(Pixel coordinate grounding data)
= Beginning of Section =
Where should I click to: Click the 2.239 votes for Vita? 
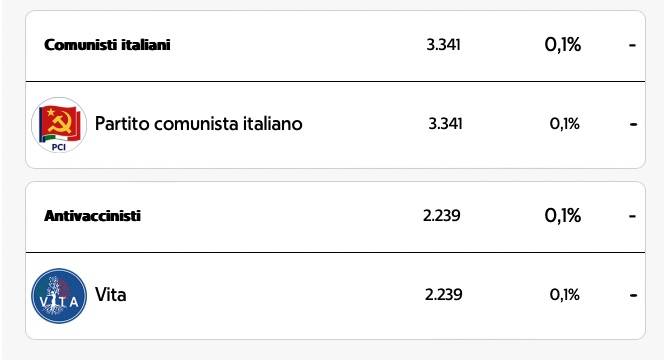[443, 295]
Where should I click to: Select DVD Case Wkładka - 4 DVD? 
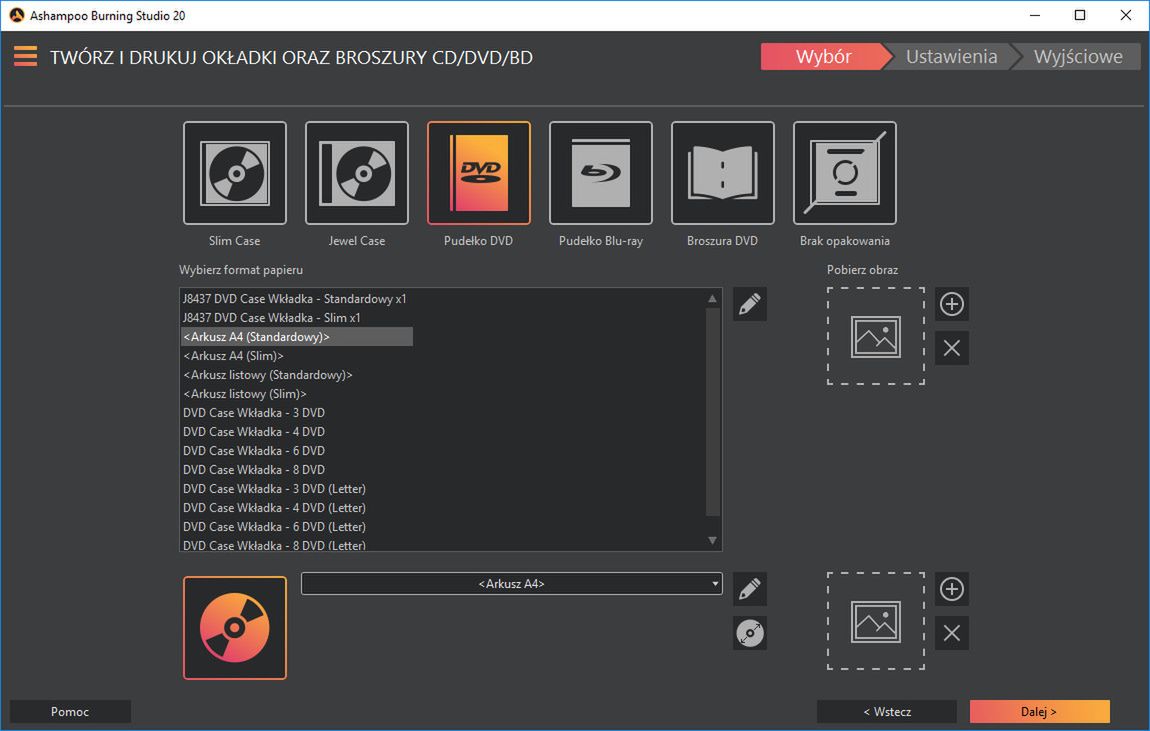point(254,432)
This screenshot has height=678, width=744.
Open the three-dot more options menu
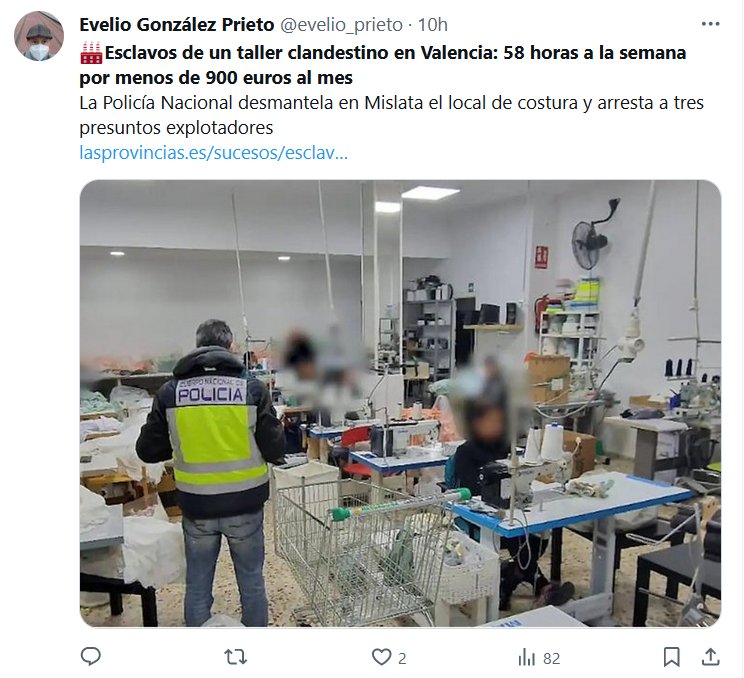click(x=710, y=24)
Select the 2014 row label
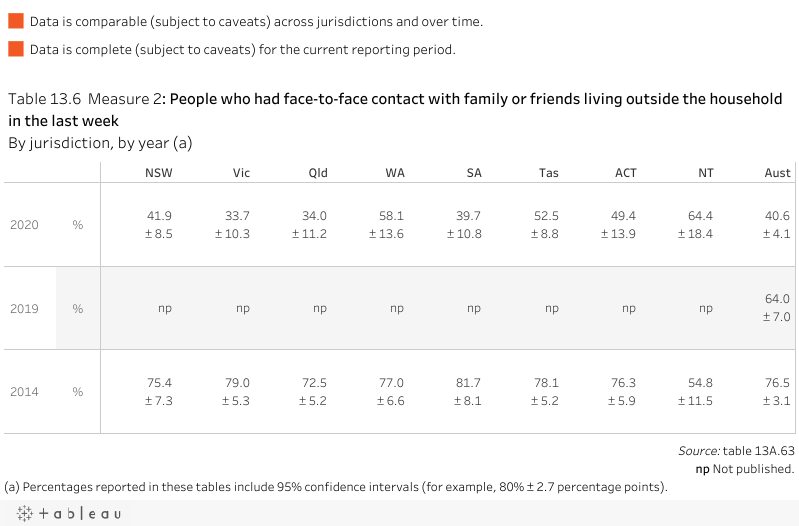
= End of Section =
▶ The task:
Pictures excluded, output exactly the line that contains "Where should I click to: Select" and every line after it to the end of the data above.

▶ Answer to this exercise:
Where should I click to: Select DVD Case Wkładka - 4 DVD? 
point(254,432)
This screenshot has height=678, width=744.
Open the three-dot more options menu
click(x=710, y=24)
Select the 2014 row label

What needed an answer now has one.